Records for the exercise:

........

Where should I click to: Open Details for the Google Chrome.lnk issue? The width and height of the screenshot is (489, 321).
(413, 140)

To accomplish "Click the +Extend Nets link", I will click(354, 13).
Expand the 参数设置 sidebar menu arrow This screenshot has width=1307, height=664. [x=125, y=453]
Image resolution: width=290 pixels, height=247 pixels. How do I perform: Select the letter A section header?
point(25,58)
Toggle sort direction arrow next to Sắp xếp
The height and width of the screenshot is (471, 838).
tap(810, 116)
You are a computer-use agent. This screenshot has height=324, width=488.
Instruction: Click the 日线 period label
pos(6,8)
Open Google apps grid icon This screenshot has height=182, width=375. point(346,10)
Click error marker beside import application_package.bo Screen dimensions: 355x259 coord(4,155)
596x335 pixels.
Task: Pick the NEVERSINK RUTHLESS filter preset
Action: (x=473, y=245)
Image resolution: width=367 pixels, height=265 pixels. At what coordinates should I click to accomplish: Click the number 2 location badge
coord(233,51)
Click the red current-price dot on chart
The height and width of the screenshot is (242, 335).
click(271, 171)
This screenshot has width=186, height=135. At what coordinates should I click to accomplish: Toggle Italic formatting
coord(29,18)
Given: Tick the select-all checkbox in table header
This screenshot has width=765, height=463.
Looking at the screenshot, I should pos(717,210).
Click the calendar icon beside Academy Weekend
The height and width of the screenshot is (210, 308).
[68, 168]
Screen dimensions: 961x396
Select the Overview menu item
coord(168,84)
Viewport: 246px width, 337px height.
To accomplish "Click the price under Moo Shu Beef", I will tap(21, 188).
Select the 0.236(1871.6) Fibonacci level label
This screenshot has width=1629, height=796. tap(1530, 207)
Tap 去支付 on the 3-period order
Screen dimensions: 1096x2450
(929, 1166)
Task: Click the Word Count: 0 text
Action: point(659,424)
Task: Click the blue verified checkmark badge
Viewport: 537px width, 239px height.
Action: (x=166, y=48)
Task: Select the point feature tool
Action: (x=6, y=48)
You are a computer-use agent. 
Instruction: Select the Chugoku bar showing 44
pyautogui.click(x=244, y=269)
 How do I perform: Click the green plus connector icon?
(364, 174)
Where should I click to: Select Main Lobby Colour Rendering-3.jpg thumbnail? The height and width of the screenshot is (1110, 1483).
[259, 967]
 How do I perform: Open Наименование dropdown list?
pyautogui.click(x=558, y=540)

........

What you will do: Copy out the entire listing exactly.

Result of the exercise:
Where should I click to: Open Details for the Google Chrome.lnk issue? The width and height of the screenshot is (489, 321).
(413, 140)

To accomplish "Click the +Extend Nets link", I will click(354, 13).
Expand the 参数设置 sidebar menu arrow This screenshot has width=1307, height=664. [x=125, y=453]
Image resolution: width=290 pixels, height=247 pixels. How do I perform: Select the letter A section header?
point(25,58)
Toggle sort direction arrow next to Sắp xếp
The height and width of the screenshot is (471, 838).
tap(810, 116)
You are a computer-use agent. This screenshot has height=324, width=488.
Instruction: Click the 日线 period label
pos(6,8)
Open Google apps grid icon This screenshot has height=182, width=375. point(346,10)
Click error marker beside import application_package.bo Screen dimensions: 355x259 coord(4,155)
596x335 pixels.
Task: Pick the NEVERSINK RUTHLESS filter preset
Action: (x=473, y=245)
Image resolution: width=367 pixels, height=265 pixels. At what coordinates should I click to accomplish: Click the number 2 location badge
coord(233,51)
Click the red current-price dot on chart
The height and width of the screenshot is (242, 335).
click(271, 171)
This screenshot has width=186, height=135. At what coordinates should I click to accomplish: Toggle Italic formatting
coord(29,18)
Given: Tick the select-all checkbox in table header
This screenshot has width=765, height=463.
Looking at the screenshot, I should pos(717,210).
Click the calendar icon beside Academy Weekend
The height and width of the screenshot is (210, 308).
[68, 168]
Screen dimensions: 961x396
Select the Overview menu item
coord(168,84)
Viewport: 246px width, 337px height.
To accomplish "Click the price under Moo Shu Beef", I will tap(21, 188).
Select the 0.236(1871.6) Fibonacci level label
This screenshot has width=1629, height=796. tap(1530, 207)
Tap 去支付 on the 3-period order
Screen dimensions: 1096x2450
(929, 1166)
Task: Click the Word Count: 0 text
Action: point(659,424)
Task: Click the blue verified checkmark badge
Viewport: 537px width, 239px height.
Action: (x=166, y=48)
Task: Select the point feature tool
Action: (x=6, y=48)
You are a computer-use agent. 
Instruction: Select the Chugoku bar showing 44
pyautogui.click(x=244, y=269)
 How do I perform: Click the green plus connector icon?
(364, 174)
Where should I click to: Select Main Lobby Colour Rendering-3.jpg thumbnail? The height and width of the screenshot is (1110, 1483).
[259, 967]
 How do I perform: Open Наименование dropdown list?
pyautogui.click(x=558, y=540)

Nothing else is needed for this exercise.